Investigators Shirley Y. Huang, M.D., and David S. Greenes, M.D., of Children's Hospital in Boston were surprised to find significantly higher measured temperatures in 187 infants who had been given antipyretics before arriving in the emergency department, compared with 287 infants who had not been pretreated.
Although parents reported giving fever reducers to 40% of study population, it turned out that the doses often were inadequate. Only 10% had received a therapeutic dose 1–5 hours prior to coming to the emergency department, according to the authors. Dr. Radetsky said the article addresses a common conundrum: how to manage a child after a parent reports antipyretic use.
“The results of the article are that even if you have a history of having Motrin or Tylenol, it doesn't alter what you measure,” he said. “You can trust your measurement. No fever is no fever. The management decision should depend on what you measure at the time you do the evaluation.”
Pulse Oximetry, Bronchiolitis Discharge
Dependence on pulse oximetry readings can delay discharge of infants hospitalized for bronchiolitis, reported Alan R. Schroeder, M.D., and his associates at the University of California, San Francisco (Arch. Pediatr. Adolesc. Med. 2004;158:527–30).
The retrospective chart study found 16 of 62 infants were kept in the hospital an average of 1.6 days until they reached a pulse oximetry goal despite having met all other criteria for discharge. The authors detected trends toward younger age, lower oxygen saturations at admission and discharge, and increased number of cutoffs in oxygen saturation among the patients with prolonged stays.
They could not determine whether the prolonged stays were beneficial or harmful, however. They noted wide variability among institutions in the setting of minimum saturation levels.
Dr. Radetsky warned against “the tyranny of the continuous pulse oximeter.” He said pediatricians should use it in the office when deciding whether to hospitalize a patient; once the infant is admitted, however, he said to use it sparingly, especially in stable or improving patients.
“When you should give oxygen and when you should discharge, no one knows,” he said, adding that physicians should “avoid entrapment by data that has no clinical importance.”
Diarrhea Etiology Elusive
Stool testing turned up a bacterial pathogen in just 12 (5.3%) of 226 Seattle children enrolled in a prospective study of diarrhea in pediatric outpatient settings (Pediatr. Infect. Dis. J. 2005;24:142–8). Additional screening of smaller subgroups identified 1 child with a parasite, 8 with Clostridium difficile toxin, and 16 with viruses.
Donna M. Denno, M.D., of the University of Washington, Seattle, and her associates reported comparable results from two study sites: a private practice and a clinic in a municipal hospital serving a largely immigrant population.
The investigators associated bacterial infection with visible fecal blood, increased stool frequency, abdominal tenderness, and white or red cells in the stool. They noted, however, that 75% of children without a bacterial infection had at least one of these risk factors. Their conclusion: “Exclusion criteria for stool testing in diarrhea remain elusive.” Dr. Radetsky said that in most patients, conventional laboratory testing did not turn up a cause. His conclusion: “Stool cultures are infrequently needed in ambulatory practice.”
New Treatment for Head Lice
Dale Lawrence Pearlman, M.D., a dermatologist in Menlo Park, Calif., reported a 96% cure rate and 94% remission rate in two open clinical trials of a new treatment for head lice (Pediatrics 2004;114:e275–9).
Dr. Pearlman holds patents for Nuvo lotion, which he tested in 133 children recruited as being hard to treat. He declared Nuvo lotion to be the first in a new class of nontoxic lotions that he called dry-on, suffocation-based pediculides.
The report has drawn an accusation of hype (Lancet 2005;365:8–10), and the product has been likened to hair conditioner, according to Dr. Radetsky. Nonetheless, he held out hope that controlled trials could prove it to be “the up-and-coming treatment of choice.”

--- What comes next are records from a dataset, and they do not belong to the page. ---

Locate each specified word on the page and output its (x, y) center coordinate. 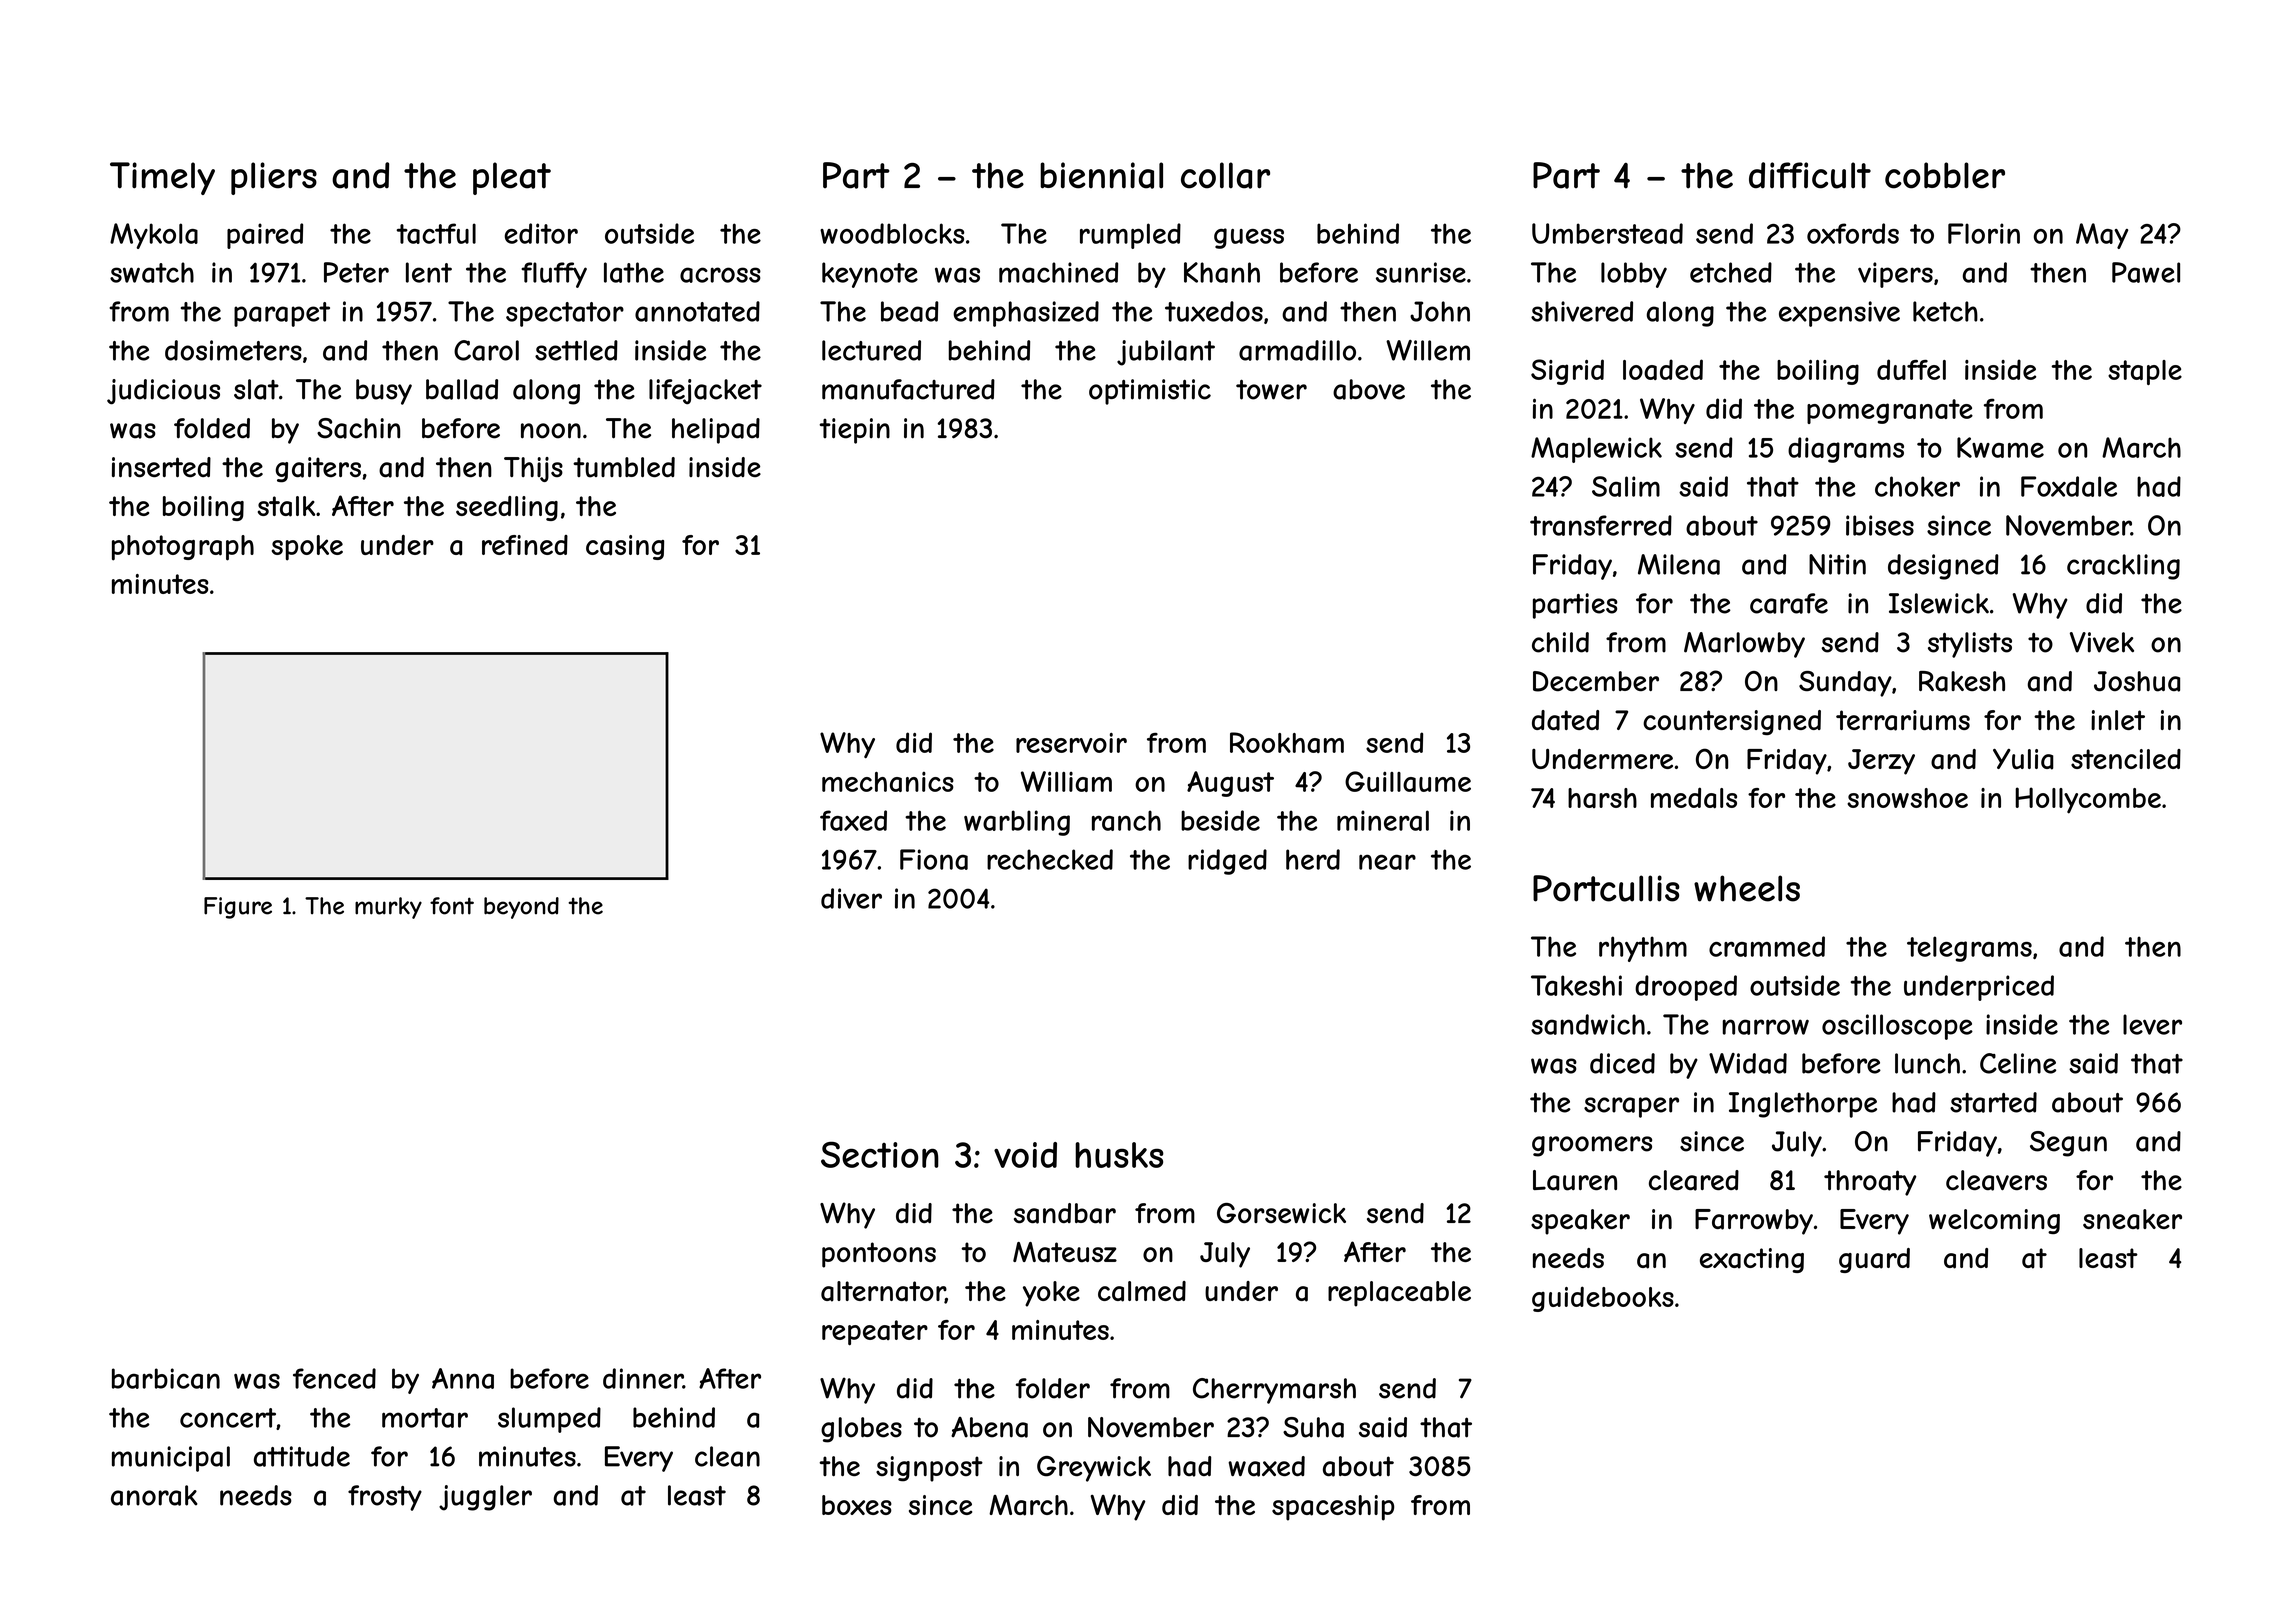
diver (851, 898)
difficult (1810, 175)
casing (625, 547)
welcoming (1994, 1221)
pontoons (879, 1255)
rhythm (1643, 949)
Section (880, 1154)
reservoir (1071, 743)
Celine (2018, 1063)
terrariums (1903, 720)
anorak (154, 1495)
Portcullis (1606, 888)
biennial (1101, 175)
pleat (512, 178)
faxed (853, 820)
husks (1119, 1155)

A new treatment is needed, he said. “Things are not going well for those of us that treat head lice. The success rate is going down. There are failures for head lice all over the place.”

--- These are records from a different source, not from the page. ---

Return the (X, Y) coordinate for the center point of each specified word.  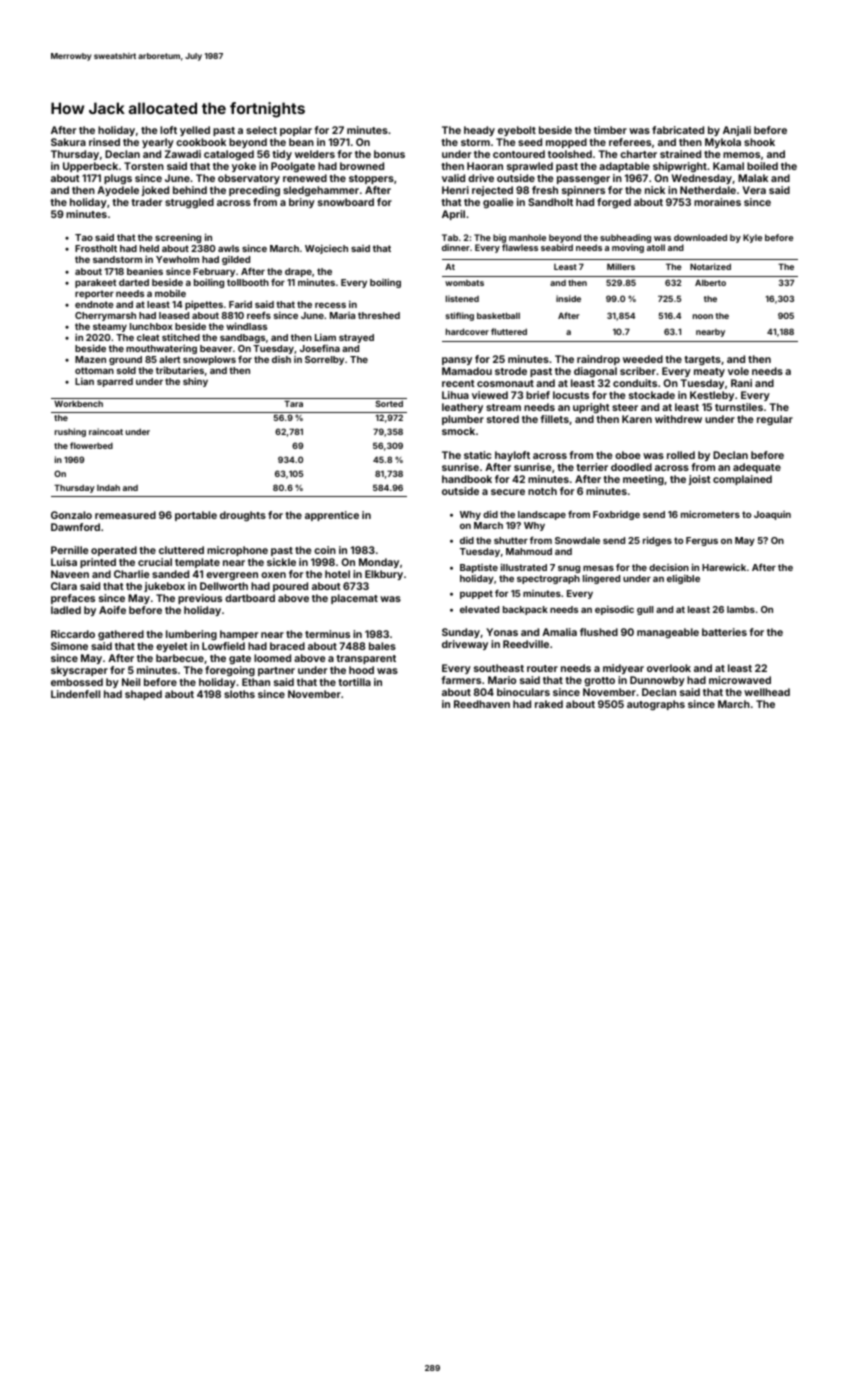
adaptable (624, 167)
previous (200, 599)
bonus (389, 154)
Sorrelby (324, 360)
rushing (70, 432)
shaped (143, 695)
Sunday (461, 633)
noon (703, 316)
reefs (259, 315)
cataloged (229, 155)
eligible (683, 579)
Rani (741, 383)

A Bacterial Cause of Conjunctivitis?
Investigators from the University of Amsterdam in the Netherlands have come up with a scoring system for predicting a positive bacterial culture in a patient with conjunctivitis (BMJ 2004;329:206–10).

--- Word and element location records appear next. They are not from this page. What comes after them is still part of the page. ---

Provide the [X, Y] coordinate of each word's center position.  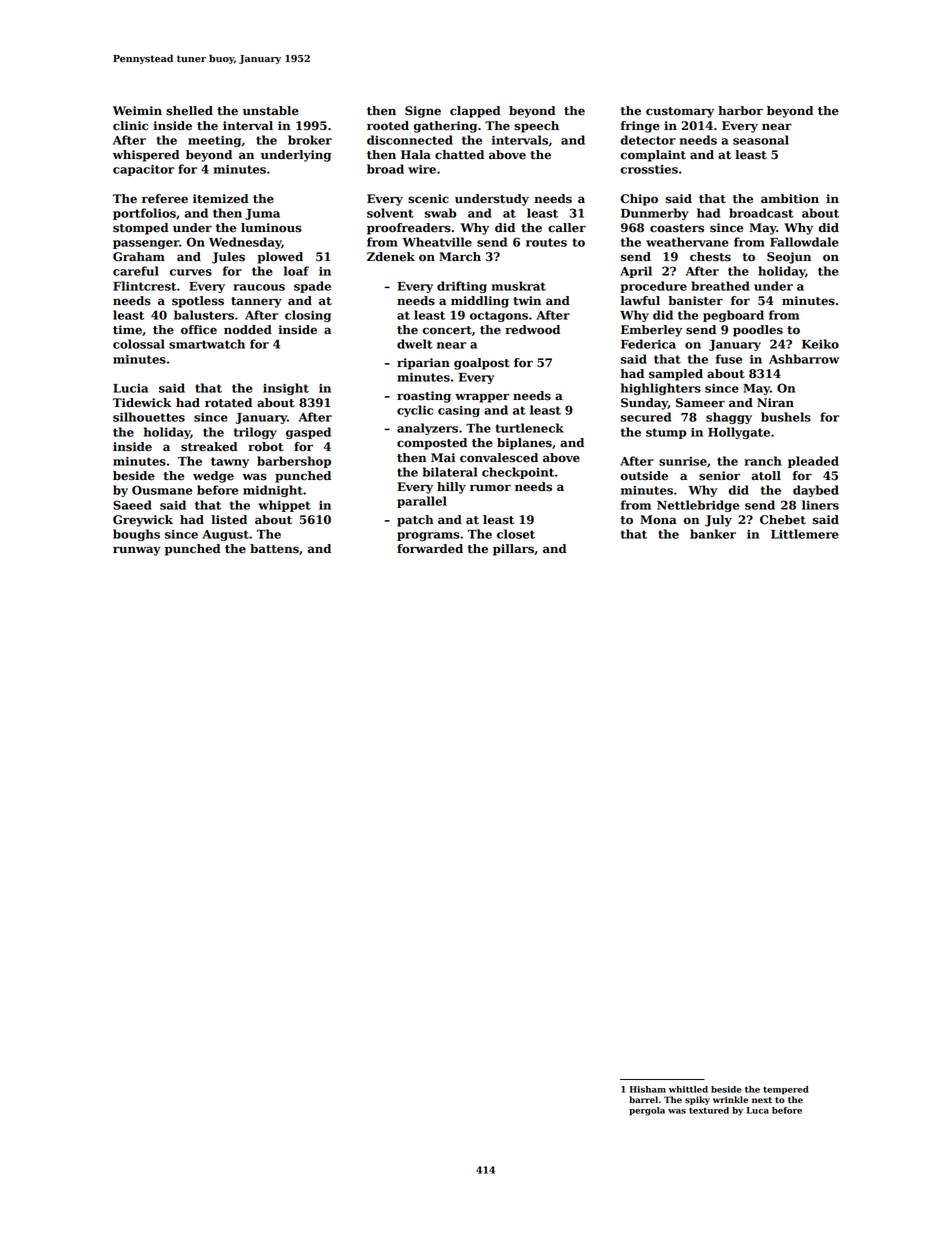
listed [229, 520]
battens [274, 549]
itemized [221, 199]
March [460, 257]
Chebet [783, 520]
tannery [256, 302]
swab [440, 213]
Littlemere [805, 534]
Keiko [820, 344]
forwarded [430, 549]
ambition [790, 199]
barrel [643, 1100]
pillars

General practitioner Remco P. Rietveld, M.D., and his colleagues have proposed point values for glued eyes in the morning, itch, and history of conjunctivitis. Physicians use a patient's total points, based on a scale of −3 to +5, to calculate the probability of the patient testing positive. Though widely used, purulent secretion is almost diagnostically noninformative, the investigators said.